Christ laid down his life. So was Christ a loser?
He was a delayer because he could see ahead. When he rose and ascended, he was the ultimate winner. And he says join me! Here is the way, the truth, the life. Living is Christ and dying is gain...He came to give us a dying/abundant life... in this sometimes sorrowful, sometimes exuberant lifetime. Through winning? It could happen. But if what I embrace most of all is his presence, losing is not so significant. It loses its sting. So I certainly can run my course--winning or losing.
(And by the way, how many trophies or dollars can my cold dead hands hold?)
Dear friend, do earnestly seek for God, for contentment. Even seek generosity. These are essential desires in our hearts that are gifts from God. But practice accepting loss. In love, the Holy Spirit will use the tiny irritating seeds (and finally, the really big ones) to fall on the ground of a ready heart, to crack open, soften and bud. Finally.... fruit grows. Then it feeds others and one's own soul. Do good when it interrupts, when it aggravates, when you face loss. Take up your cross.
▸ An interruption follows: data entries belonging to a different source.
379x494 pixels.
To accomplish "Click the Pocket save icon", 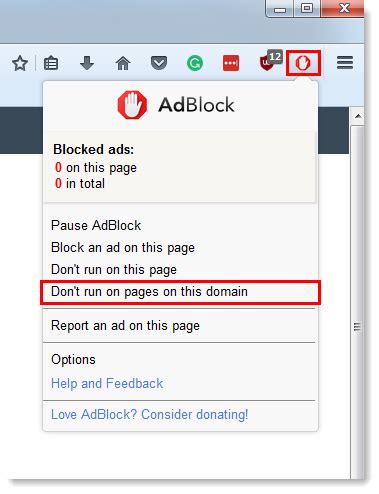I will pyautogui.click(x=159, y=63).
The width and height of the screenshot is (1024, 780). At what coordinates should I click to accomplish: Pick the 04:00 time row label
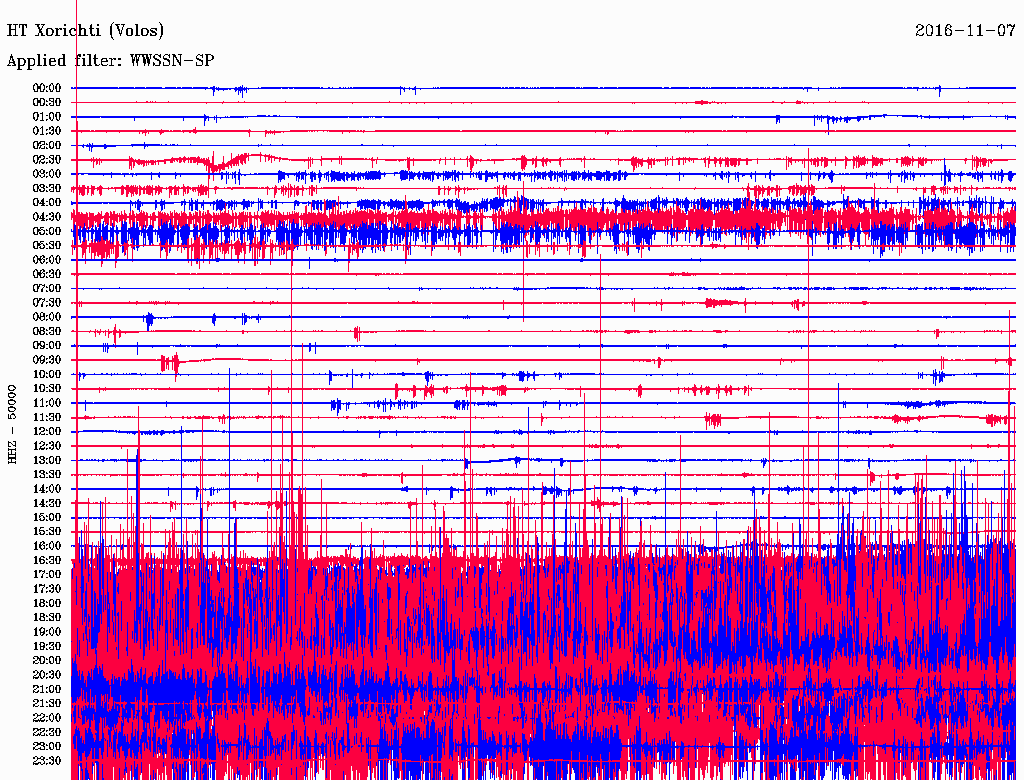point(47,203)
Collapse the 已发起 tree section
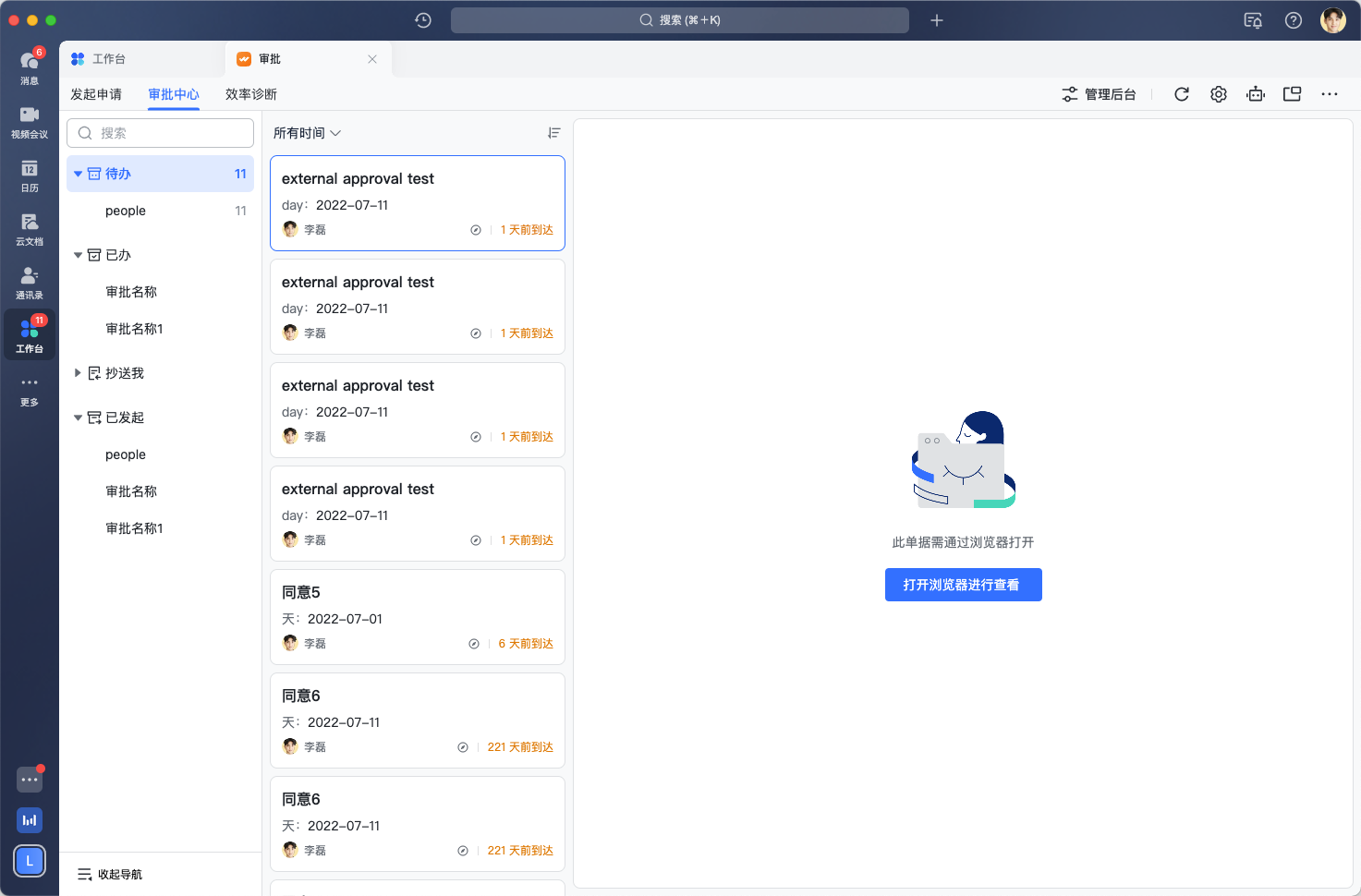The width and height of the screenshot is (1361, 896). pyautogui.click(x=79, y=418)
Then zero becomes the plus.
“God so loved the world that he gave his only begotten son (his everything to us) that whosoever believeth in him should not perish but have everlasting life.”
John 3:16
- Deborah Reynolds

Friday, March 15
Scripture Reading: Luke 15:8-10
Personal Reflection
     Question: The woman wastes quite a bit – she wastes a day looking for a coin when she could have worked a day and earned it back, and then when she finds it, she throws a party that likely cost her more than the coin to throw. If the woman represents God, and the coin represents God’s grace, when have you felt God was ridiculously wasting grace on some moment, or on some person?

Saturday, March 16
Scripture Reading: Philippians 2:1-11
     Through all of the messiness of this life, God keeps believing in me, in you, and in humanity.
     In Philippians 2:1-11 we are reminded of the length that Jesus and God were willing to go in an effort to not give up on humanity. Jesus actually gave up being equal to God! He did so to feel our pain, sorrows, loneliness, brokenness….
     Jesus also came to set the stage for Heaven on earth in a new covenant of love and grace. By living under grace and forgiveness rather than law and judgement, He desired for us to get a glimpse of what truly living in God’s presence can and will be.
     This passage begins in verse 1 with a challenge requiring our involvement. IF there is encouragement in Christ? IF there is love in Christ? Of course there is!! But God invites us to participate by regarding others as better than ourselves, and valuing the interests of others over our own.
      Our responsibility is summed up in verse 5 — we are to adopt the attitude of Christ towards others. Wow!! We see over and over, with servant humility and great compassion, Jesus interacting with the mentally ill, the handicapped, and the broken. We also see him warn of the dangers of pride and legalism, but mostly we see him loving on people who the world has chosen not to love or has even cast aside.
     As we strive to be of the same mind as Christ, we must ask ourselves some questions. A few might be: How can I be more humble? Whose interests am I minimizing?   Is there someone it makes sense to let go, but Jesus would not?
     Thank you, God for setting an example for living.  Thank you for the opportunity to participate in bringing Heaven to earth.  Mostly, thank you for not giving up on me. Amen.